Rio - A demora da Organização Mundial de Saúde Animal (OIE) em divulgar os resultados do laudo técnico sobre a doença da vaca louca em um bovino da JBS já prejudica o Brasil no mercado internacional. O exame vai comprovar se o caso, ocorrido no Estado do Mato Grosso, no dia 19 de março, foi atípico ou clássico — com grau de contaminação ou não. Nesta quinta-feira, dia previsto para a publicação do laudo, o Peru impôs embargo temporário de 180 dias à carne bovina brasileira.

Mesmo sendo um parceiro comercial de baixa relevância, representando 0,1% das exportações brasileiras, a decisão gerou desconforto no mercado. Presidente da Associação Brasileira das Indústrias Exportadoras de Carne (Abiec), Antônio Jorge Camardelli diz que o embargo surpreendeu os empresários e o governo.

Laudo da Organização Mundial de Saúde Animal deve sair nesta sexta-feiraReprodução

“Estranhamos a posição do Peru até porque o animal não entrou na cadeia de produção. Não há risco. Independende do resultado, o assunto já foi encerrado pela OIE. Todas as providências sobre o aspecto legal foram tomadas. Tecnicamente sabemos que não há motivos para isso”, afirma Camardelli, antecipando que a Abiec solicitou ao governo brasileiro uma audiência com embaixador do Peru para que seja organizada uma visita da associação ao país para mais esclarecimentos.

Para ele, a possibilidade de que a decisão do Peru seja seguida por outros parceiros comerciais está descartada. Segundo o presidente, a entidade se prepara para dar os esclarecimentos aos países que solicitarem.

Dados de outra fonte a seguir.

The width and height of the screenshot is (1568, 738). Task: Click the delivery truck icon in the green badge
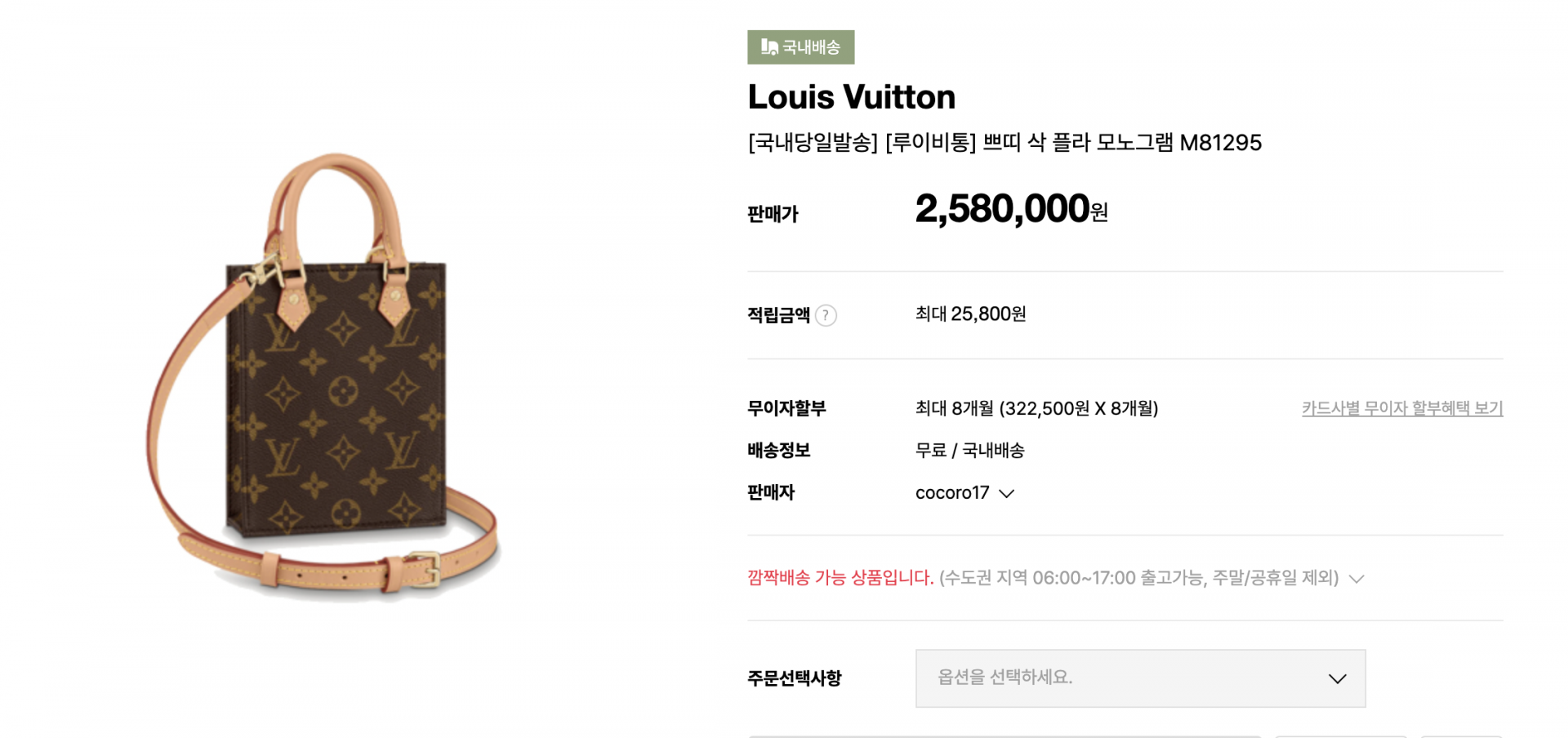coord(768,47)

“Se a OIE já legitimou a finalização do processo, isso quer dizer que o resultado de amanhã vai trazer a comprovação de que é um caso atípico de vaca louca, porque o animal era velho”, completa Camardelli. A OIE se comprometeu a enviar o laudo conclusivo ao Brasil hoje. Até agora, o prazo inicial já foi modificado duas vezes.